Mars is a meme planet with no real resources or reason to settle aside from the reason that it looks cool. The planet's core is essentially dead, meaning there's no magnetic field to protect the surface from deadly space radiation. As a result, all colonial buildings would have to be built underground and pressurised, just like a space habitat. Not too bad, right? Well, Mars' atmosphere is thin enough that, for human purposes, it's a vaccuum, but for attempts to land on the planet, it's the worst kind of atmosphere. Solar wind blows away any significant atmosphere but there's just enough there to be awkward - spacecraft landing on Mars will burn up in the atmosphere if they are built with no consideration for atmosphere but the atmosphere is also too thin to be used for direct aerobraking (such as landings on Earth or Titan) - requiring a joint mechanism for landing that incorporates rocket engines and parachutes, increasing complexity and cost for any mission landing on Mars.

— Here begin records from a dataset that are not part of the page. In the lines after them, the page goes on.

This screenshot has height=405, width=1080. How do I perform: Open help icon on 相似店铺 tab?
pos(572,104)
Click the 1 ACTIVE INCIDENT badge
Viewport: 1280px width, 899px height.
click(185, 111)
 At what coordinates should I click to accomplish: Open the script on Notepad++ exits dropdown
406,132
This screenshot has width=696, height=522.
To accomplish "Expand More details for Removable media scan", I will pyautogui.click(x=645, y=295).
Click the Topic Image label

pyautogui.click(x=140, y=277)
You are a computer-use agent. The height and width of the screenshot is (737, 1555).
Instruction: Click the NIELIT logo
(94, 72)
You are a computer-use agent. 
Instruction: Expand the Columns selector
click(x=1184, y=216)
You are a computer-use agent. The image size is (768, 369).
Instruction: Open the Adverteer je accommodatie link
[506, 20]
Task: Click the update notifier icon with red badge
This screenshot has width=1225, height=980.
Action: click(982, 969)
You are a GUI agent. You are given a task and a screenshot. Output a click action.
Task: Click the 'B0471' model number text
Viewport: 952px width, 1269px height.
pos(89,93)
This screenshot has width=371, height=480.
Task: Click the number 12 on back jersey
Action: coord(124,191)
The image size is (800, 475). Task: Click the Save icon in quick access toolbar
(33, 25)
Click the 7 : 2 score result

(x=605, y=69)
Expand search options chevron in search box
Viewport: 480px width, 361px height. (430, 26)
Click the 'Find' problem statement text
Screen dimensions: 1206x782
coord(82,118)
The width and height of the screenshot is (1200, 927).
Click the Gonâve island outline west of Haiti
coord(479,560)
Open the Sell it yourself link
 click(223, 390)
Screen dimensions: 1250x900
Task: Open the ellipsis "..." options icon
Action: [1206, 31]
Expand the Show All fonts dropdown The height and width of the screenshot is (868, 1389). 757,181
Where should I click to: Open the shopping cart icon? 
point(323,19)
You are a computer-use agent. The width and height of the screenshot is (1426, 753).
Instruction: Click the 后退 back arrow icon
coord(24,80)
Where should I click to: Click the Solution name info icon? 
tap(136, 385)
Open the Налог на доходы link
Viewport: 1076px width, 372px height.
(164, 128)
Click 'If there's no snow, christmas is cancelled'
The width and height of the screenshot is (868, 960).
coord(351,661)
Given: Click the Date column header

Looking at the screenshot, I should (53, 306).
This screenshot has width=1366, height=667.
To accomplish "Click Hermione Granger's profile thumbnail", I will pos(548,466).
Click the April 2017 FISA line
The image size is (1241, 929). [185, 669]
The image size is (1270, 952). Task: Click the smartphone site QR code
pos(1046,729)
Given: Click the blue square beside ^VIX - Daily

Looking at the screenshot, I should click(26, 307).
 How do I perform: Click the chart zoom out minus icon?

This is less space useful for "dry" mass (people, food, water, supplies, anything that isn't the spacecraft structure + fuel essentially).
What else does Mars have? Well, there's the one-third Earth gravity that could cause the potential for muscle atrophy and reduced bone density (among other potential health risks we can't estimate yet), particularly for those growing up in such an environment. People growing up on Mars and living their entire lives there would have to perform rigourous training regimens to ever be able to go back to Earth-normal gravity, as otherwise their bodies would weigh three times as much as they would be used to. What about the drastic temperature variation that Mars recieves every day-night cycle that would quickly wear down and destroy exposed components such as communications equipment, I mean that's pretty drastic. This is all before considering that Mars has no particular natural resources that make it suited for habitation. Where Ceres, Deimos, Ganymede, Callisto and Europa have multiple-Earth's-worth of water ice, Titan has ample hydrocarbon lakes and the biggest heat sink in the solar system or Mercury has sunlight, Mars has nothing. Want minerals? The asteroid belt has you covered by an order of magnitude more, while also being much cheaper and less costly in regards to Delta-V to obtain. Even Mars' moons Deimos and Phobos are incredibly useful staging areas, as their essentially null gravity makes landing and extraction of ice easy, but their gravel-esque composition makes them easy to hollow out for cheap radiation shielding. But even then, if you can protect against radiation on Mars, you can do it a million times cheaper in space, while also being able to control the gravity of your habitat because of based centrifugal force, meaning you can easily live in 1G gravity your entire life.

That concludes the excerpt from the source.